Queremos aqui negar que o povo tenha sido usado. Na nossa opinião, quem não tinha causa era o cidadão Kadhaffi. A sua causa era estranha à agenda do povo. A pseodo-causa de Kadhaffi era continuar no poder sem dar oportunidades aos outros filhos da mesma terra. O povo queria apenas uma oportunidade, que lhe foi negada. Nem a União Africana mostrou-se disponível para dar. As razões são óbvias: a organização é dominada por anti-democratas por excelência (ver o perfil político do actual presidente e do restante board da organização). Não interessava a UA ver Kadaffi fora, porque era um indivíduo que inspirava o grupo para matar e excluir para Governar.
A NATO era única entidade que poderia responder ao pedido da população. A NATO não é nenhum demónio. É dirigida por um país cujos líderes são eleitos em sufrágio universal. Os cidadãos deste país tem oportunidade de ver e aprovar ou reprovar o projecto político que lhes é apresentado. Fazem-no nas urnas sem jogadas. Eles decidem o seu futuro. É o que os Líbios também queriam e que já marcaram um decisivo passo rumo a concretização desse sonho. É obvio que no concerto internacional não há jantares de borla. Tudo tem seu preço. E no caso líbio o preço chama-se petróleo e as dívidas que o ocidente tem para com a Líbia. A NATO vai querer a sua parte do pote e isso não há quem possa travar. Mas isso é um outro assunto porque a NATO resolveu o problema dos líbios e cabe aos líbios pagar a factura da ajuda e reconstruir o País em moldes pelos quais lutaram: um país desenvolvido mas com liberdades e igualdades de oportunidade.

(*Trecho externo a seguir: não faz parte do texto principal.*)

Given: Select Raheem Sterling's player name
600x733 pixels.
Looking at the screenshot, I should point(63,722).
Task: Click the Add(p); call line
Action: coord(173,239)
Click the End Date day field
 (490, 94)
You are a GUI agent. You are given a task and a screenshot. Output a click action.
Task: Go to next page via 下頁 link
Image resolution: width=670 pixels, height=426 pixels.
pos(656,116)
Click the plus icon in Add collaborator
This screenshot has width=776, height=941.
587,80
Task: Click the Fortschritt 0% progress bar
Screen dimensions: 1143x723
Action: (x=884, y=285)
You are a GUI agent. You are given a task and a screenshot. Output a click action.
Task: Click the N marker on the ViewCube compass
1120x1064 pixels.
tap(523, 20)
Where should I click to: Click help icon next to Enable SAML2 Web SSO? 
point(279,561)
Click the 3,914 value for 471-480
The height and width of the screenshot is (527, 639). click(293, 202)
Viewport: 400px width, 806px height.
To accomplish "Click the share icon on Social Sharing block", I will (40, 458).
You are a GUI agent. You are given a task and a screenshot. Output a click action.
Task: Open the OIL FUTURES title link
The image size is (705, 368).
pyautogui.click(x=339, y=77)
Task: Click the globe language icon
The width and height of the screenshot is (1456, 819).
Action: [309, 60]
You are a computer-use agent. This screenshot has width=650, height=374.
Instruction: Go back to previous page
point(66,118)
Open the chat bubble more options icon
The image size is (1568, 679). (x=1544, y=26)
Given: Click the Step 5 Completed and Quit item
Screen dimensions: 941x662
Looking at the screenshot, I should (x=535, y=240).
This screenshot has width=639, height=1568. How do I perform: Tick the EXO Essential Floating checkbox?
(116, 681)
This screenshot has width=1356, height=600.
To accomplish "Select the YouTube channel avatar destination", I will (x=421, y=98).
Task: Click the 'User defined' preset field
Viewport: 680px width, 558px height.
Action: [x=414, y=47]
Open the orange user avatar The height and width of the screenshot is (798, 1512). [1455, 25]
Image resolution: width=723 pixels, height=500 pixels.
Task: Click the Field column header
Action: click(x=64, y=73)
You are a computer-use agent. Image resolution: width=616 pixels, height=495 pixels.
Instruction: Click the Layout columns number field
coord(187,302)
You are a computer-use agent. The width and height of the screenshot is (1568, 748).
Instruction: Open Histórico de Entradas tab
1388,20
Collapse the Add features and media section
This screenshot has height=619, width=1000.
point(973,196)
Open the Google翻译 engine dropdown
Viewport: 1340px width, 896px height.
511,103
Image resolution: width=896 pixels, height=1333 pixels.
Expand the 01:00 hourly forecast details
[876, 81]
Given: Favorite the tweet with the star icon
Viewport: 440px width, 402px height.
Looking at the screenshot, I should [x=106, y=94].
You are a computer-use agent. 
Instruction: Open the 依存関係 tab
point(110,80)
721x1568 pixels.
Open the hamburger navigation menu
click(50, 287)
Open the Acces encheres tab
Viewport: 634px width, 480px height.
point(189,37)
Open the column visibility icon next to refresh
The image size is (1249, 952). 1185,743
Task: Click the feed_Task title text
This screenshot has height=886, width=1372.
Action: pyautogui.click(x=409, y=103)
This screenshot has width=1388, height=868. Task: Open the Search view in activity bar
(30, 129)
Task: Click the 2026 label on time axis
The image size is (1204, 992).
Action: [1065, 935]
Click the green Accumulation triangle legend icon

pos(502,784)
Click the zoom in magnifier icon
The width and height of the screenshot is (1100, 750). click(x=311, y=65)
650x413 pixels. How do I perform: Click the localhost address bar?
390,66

Inquieta-nos também o posicionamento dos nacionalistas e patriotas africanos. É estranha a sua capacidade de acreditar que os africanos podem resolver sozinhos os seus problemas, mas já não acreditam na capacidade de os africanos, correrem (às bofetadas e pontapés) com líderes corruptos e déspotas. Ou seja acreditam na capacidade de Kadaffi ser um grande líder e não acreditam na capacidade de o povo líbio escorraçar o líder.
Para terminar, assumimos o risco de cair no populismo mas preferimos citar um provérbio africano (sem bases científicas) que se celebrizou com o início das guerras civis em África e que caiu em desuso com fim delas, que diz o seguinte: “antes um colono estrangeiro do que um colono irmão com quem tinha de gozar os mesmos direitos”. Isso para legitimar a nossa preferência pela NATO no lugar de ditadores (com os quais temos os mesmos direitos) que se acham donos de uma nação.